## Your objective
Write out word for word each line from the top of the material through the line that has "15 (43, 2460)". Pictures do not go in.

## Records shown
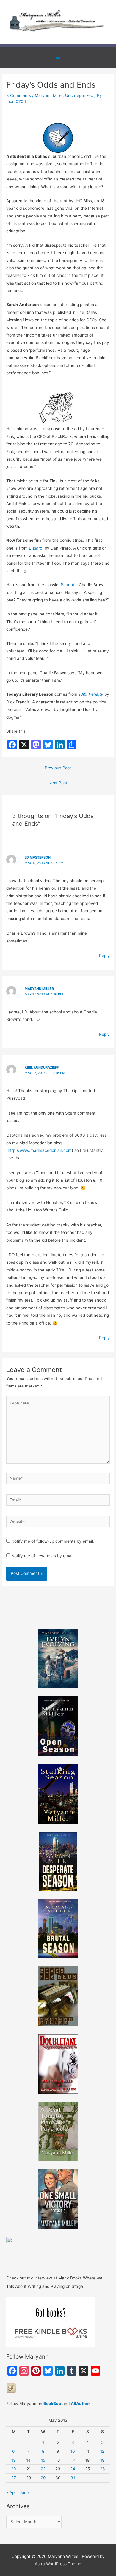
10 (72, 2451)
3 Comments (18, 95)
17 (73, 2460)
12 (102, 2451)
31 (72, 2477)
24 (72, 2469)
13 (13, 2460)
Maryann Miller (49, 95)
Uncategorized (79, 95)
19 (102, 2460)
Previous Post (58, 767)
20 (13, 2469)
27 (13, 2477)
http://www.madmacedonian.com (40, 1150)
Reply (104, 955)
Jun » (25, 2492)
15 (43, 2460)
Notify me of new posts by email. (42, 1555)
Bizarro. (36, 548)
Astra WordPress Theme (58, 2563)
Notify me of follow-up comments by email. (52, 1541)
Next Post (57, 782)
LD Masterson (38, 857)
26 (102, 2469)
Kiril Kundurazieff (42, 1067)
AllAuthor (80, 2403)
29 (43, 2477)
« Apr (11, 2492)
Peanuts (68, 584)
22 (43, 2469)
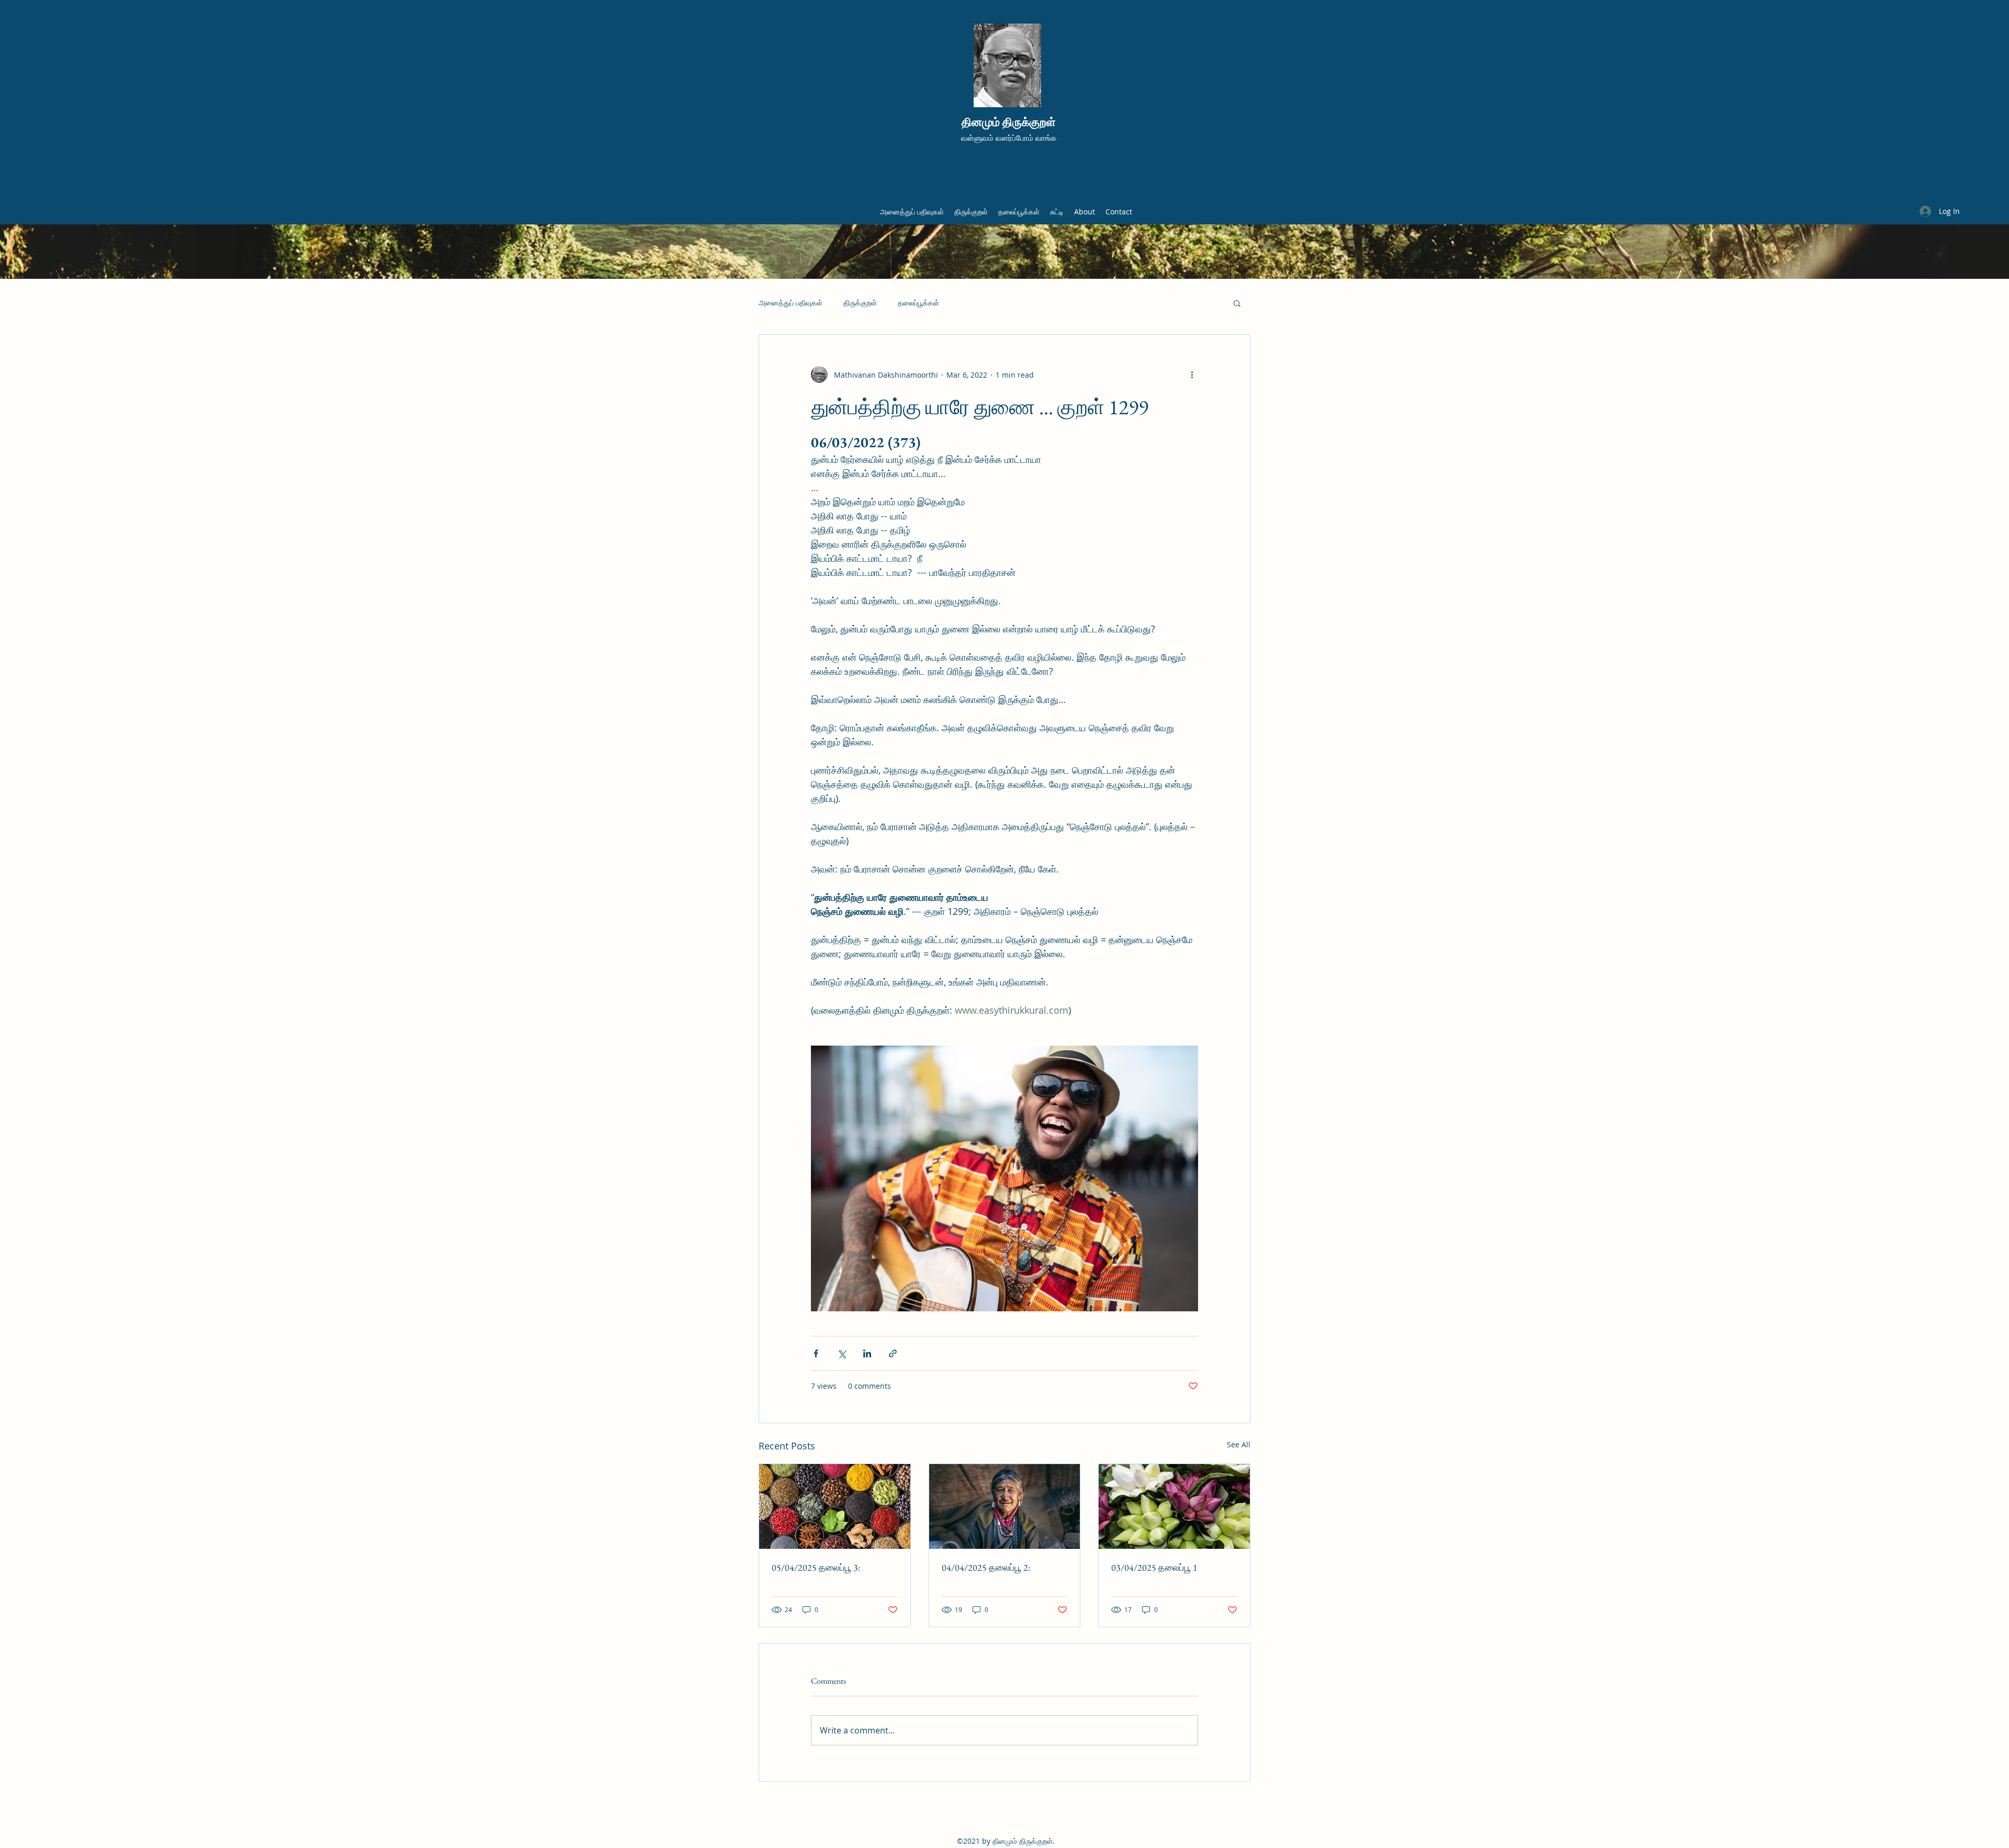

## Expected answer
10 (72, 2451)
3 Comments (18, 95)
17 (73, 2460)
12 (102, 2451)
31 (72, 2477)
24 (72, 2469)
13 (13, 2460)
Maryann Miller (49, 95)
Uncategorized (79, 95)
19 (102, 2460)
Previous Post (58, 767)
20 (13, 2469)
27 (13, 2477)
http://www.madmacedonian.com (40, 1150)
Reply (104, 955)
Jun » (25, 2492)
15 (43, 2460)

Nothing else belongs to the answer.